Ice: Dawn of the Dinosaurs
Previews involving Skrat the prehistoric squirrel can only mean one more thing, you've already seen the best part of the actual movie. Unfortunately for you fellow parental types, this only means the addition of another mildly amusing animated movie to the movie night playlist. In the Dawn of the Dinosaurs theatrical trailer we find Manny, Sid and Diego accompanied by Ellie in another Ice Age adventure. From my estimations this trio should be, according to common scientific standards, 67.9 million years old considering that they encounter a T-rex in this trailer, which lived 68 million years ago, a Neanderthal family in the first movie, 35,000 years ago, and Noah's Ark, 7,000 years ago. (Ironically, this series holds more closely to the Biblical account of creation with the trio encountering dinosaurs, cave men and Noah all in a standard lifetime.)
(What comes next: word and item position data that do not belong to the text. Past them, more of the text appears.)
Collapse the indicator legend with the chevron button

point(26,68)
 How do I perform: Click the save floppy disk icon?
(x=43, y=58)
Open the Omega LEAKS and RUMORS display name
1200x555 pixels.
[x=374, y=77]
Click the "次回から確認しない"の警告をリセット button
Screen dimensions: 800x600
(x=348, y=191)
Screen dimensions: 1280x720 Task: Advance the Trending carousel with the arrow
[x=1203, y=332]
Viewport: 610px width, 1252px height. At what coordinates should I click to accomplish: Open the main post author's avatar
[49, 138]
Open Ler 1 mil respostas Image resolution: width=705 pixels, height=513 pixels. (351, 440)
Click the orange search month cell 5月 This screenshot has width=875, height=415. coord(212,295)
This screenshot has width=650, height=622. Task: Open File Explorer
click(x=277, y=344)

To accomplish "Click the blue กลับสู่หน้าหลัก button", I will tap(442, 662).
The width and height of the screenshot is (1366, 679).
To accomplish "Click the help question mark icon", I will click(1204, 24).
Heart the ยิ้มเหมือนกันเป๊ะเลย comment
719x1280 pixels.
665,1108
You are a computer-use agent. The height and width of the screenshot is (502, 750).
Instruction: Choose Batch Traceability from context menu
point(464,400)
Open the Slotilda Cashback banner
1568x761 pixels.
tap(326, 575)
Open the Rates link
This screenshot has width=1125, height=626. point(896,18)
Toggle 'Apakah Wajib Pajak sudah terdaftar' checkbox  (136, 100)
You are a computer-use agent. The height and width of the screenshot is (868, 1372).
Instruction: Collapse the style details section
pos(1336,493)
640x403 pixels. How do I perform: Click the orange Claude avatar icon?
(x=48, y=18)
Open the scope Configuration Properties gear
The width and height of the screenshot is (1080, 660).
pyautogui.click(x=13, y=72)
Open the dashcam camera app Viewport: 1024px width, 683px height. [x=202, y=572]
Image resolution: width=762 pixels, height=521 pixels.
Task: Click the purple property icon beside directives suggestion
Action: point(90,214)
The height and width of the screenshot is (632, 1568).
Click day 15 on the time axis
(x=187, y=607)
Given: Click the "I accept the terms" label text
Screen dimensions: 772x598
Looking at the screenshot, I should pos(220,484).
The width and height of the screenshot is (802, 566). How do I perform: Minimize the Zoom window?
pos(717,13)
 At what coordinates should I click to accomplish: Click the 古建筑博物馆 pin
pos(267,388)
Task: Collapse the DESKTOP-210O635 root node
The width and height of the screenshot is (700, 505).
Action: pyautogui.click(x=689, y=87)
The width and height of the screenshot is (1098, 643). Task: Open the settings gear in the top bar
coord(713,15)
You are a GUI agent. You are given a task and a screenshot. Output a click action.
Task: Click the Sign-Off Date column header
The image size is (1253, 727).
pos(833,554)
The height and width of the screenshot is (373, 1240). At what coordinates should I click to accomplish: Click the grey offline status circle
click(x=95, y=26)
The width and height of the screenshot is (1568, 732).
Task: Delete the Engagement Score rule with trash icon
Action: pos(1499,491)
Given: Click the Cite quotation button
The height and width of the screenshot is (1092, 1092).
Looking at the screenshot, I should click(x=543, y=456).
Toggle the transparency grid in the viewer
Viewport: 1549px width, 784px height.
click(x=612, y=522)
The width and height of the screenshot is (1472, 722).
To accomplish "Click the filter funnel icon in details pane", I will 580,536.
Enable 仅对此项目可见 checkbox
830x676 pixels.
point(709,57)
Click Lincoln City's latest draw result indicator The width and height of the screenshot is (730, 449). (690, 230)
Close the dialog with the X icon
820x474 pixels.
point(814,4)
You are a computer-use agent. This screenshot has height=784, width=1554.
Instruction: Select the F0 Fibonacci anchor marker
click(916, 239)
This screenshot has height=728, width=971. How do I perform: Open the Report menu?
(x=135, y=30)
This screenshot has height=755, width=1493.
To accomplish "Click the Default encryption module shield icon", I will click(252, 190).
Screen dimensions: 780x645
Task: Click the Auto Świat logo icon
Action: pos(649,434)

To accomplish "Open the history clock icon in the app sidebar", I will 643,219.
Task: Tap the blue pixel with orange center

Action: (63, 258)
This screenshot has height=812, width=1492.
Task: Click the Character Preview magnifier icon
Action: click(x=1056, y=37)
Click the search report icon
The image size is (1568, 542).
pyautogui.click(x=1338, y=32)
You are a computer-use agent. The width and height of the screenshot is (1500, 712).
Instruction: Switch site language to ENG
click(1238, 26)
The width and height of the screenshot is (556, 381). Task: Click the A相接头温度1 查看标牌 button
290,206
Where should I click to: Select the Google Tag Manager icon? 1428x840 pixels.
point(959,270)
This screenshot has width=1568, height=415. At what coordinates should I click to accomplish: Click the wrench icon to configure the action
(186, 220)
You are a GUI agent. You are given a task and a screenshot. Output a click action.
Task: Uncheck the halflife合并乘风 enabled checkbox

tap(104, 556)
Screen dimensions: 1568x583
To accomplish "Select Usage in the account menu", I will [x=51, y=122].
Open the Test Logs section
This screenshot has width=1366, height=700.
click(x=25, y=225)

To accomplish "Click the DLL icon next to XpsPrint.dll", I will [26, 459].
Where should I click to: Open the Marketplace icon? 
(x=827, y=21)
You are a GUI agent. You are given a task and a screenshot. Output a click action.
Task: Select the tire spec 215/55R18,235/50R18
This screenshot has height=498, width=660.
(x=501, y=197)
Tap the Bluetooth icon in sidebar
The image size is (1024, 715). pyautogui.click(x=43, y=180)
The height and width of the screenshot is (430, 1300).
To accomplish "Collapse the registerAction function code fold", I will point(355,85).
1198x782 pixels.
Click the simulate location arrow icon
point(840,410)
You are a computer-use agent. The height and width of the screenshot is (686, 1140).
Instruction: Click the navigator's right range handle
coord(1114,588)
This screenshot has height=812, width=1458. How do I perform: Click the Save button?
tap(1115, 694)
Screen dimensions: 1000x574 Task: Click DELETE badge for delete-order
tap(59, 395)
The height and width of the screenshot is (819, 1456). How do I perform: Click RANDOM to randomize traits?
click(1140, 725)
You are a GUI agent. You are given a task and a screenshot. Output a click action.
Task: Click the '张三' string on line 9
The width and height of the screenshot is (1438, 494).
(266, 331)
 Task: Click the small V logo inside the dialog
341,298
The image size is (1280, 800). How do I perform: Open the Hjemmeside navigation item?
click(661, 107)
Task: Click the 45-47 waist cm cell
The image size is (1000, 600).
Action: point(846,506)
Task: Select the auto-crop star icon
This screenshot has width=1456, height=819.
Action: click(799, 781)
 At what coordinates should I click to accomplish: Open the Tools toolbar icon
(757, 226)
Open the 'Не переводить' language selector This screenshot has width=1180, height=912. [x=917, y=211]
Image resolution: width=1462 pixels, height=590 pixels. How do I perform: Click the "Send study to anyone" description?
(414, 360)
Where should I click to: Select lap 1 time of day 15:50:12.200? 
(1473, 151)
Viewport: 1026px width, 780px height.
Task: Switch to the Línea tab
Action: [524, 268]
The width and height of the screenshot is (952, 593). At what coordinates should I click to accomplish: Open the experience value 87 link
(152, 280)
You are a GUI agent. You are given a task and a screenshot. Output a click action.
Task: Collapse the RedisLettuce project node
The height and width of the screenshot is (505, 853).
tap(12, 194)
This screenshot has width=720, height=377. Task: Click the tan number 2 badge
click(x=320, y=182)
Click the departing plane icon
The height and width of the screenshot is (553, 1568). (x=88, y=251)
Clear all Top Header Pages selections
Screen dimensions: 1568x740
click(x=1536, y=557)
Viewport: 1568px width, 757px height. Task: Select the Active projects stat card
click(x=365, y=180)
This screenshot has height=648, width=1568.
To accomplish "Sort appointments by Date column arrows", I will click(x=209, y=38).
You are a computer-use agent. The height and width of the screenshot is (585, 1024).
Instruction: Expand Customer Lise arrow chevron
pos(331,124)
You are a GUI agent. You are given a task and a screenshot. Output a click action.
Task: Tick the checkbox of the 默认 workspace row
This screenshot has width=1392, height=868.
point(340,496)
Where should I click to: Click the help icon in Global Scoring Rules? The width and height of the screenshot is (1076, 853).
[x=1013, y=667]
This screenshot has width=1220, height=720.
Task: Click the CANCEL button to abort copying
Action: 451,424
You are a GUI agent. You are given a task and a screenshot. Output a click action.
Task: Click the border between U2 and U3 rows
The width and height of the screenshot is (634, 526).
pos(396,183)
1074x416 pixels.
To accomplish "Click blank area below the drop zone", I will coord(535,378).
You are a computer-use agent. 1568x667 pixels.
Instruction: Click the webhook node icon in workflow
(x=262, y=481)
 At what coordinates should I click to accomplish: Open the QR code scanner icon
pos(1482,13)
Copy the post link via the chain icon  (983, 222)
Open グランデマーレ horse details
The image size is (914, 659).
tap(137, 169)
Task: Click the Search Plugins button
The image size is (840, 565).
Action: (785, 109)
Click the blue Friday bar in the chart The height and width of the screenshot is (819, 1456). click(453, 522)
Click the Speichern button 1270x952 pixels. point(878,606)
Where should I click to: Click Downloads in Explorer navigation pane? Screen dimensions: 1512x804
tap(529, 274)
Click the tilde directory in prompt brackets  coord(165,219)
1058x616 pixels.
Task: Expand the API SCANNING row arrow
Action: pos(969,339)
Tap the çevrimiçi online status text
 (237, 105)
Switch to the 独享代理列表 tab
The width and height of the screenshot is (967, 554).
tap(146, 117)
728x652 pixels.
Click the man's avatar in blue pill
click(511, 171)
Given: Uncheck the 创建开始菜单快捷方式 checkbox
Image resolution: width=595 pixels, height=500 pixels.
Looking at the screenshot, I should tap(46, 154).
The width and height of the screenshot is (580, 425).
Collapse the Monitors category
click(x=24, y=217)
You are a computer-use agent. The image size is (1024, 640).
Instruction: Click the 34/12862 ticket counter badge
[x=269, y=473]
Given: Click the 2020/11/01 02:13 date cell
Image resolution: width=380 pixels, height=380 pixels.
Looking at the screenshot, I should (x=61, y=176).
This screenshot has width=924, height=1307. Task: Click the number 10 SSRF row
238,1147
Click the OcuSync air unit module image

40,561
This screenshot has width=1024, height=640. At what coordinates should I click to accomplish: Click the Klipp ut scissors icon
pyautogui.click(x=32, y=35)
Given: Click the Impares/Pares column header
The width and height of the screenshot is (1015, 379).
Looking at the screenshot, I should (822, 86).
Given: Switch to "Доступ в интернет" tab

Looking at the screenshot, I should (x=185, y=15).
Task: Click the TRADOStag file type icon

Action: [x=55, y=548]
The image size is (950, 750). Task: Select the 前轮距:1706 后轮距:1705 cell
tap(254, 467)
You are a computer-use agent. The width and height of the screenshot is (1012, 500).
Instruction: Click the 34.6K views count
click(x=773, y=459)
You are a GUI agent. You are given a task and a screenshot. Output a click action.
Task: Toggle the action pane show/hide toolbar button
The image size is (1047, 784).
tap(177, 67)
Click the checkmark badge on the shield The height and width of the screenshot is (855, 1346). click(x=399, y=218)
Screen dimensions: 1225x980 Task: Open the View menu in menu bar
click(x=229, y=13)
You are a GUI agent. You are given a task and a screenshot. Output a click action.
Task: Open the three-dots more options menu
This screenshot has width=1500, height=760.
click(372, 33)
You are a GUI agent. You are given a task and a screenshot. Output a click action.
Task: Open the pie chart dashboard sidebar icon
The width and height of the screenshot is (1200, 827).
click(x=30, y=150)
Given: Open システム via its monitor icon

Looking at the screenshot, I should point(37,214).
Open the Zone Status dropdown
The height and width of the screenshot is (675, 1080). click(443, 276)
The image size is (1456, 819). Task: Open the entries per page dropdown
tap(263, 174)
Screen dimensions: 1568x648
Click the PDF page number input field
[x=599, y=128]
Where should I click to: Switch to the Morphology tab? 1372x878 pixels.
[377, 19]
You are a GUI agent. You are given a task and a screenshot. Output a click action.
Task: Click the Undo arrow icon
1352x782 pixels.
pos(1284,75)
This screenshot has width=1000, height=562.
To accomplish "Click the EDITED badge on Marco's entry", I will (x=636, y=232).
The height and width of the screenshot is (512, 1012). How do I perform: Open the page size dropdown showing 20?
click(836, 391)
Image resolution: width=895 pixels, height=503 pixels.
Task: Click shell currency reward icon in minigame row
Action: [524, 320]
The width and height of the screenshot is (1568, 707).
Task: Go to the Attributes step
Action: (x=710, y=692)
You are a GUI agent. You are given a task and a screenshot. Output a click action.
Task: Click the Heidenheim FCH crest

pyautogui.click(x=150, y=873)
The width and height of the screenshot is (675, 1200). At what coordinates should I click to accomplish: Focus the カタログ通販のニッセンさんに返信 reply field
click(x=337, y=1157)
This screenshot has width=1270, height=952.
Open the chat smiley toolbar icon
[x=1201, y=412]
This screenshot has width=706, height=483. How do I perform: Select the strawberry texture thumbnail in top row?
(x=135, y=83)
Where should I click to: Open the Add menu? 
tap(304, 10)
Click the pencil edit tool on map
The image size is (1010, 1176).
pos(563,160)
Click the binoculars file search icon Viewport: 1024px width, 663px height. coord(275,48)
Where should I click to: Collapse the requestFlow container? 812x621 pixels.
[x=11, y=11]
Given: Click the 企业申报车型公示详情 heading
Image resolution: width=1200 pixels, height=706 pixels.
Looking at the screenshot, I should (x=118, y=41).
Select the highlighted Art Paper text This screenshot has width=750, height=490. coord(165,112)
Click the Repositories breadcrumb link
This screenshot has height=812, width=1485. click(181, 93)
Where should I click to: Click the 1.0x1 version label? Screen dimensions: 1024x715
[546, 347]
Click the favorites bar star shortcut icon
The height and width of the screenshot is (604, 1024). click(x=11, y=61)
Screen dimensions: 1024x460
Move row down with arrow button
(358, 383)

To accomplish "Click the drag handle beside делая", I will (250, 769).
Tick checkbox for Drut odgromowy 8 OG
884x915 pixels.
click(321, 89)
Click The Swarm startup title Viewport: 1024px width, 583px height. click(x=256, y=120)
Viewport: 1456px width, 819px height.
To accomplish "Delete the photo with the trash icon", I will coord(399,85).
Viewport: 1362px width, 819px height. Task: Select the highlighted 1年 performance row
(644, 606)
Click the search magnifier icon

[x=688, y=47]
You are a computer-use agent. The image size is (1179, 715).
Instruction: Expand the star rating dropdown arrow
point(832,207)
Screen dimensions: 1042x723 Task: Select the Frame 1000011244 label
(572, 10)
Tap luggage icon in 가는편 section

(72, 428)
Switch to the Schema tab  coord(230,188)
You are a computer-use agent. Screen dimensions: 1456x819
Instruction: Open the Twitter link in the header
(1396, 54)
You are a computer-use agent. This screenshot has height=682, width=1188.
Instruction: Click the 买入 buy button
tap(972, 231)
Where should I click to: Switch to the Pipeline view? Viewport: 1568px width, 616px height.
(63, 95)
This trailer was very entertaining. I found myself snickering at the jokes, Skrat's misfortunes and sight gags. It does not leave me with an overwhelming desire to pay $5.75 (matinee-I'm a cheap skate) to see the entire movie. My younger daughter enjoys the commercials and when it's her date night we will probably end up in a theater next to where Transformers 2 is showing watching IA3.
*** Spoiler Alert ***
If you don't want this trailer ruined do not continue reading!
Manny, Moe and Jack, I mean Manny, Sid and Diego, go on a journey to the center of the earth where they find the great valley and of course encounter dinosaurs. They are chased by the T-Rex, Will Ferrill LOL style. Sid becomes the surrogate mother of the T-rex's hatched eggs and tries to milk a yak. I almost laughed out loud at the last Skrat bit where he again, gasp, looses his acorn. Ray Romano is perfect as the whiney Mammoth and Queen Latifah's attitude is a great contrast even though her "Talk to the trunk" line was lame.
Rating: G for Great, another movie I'll have to watch at least three times a year until my grandkids are grown.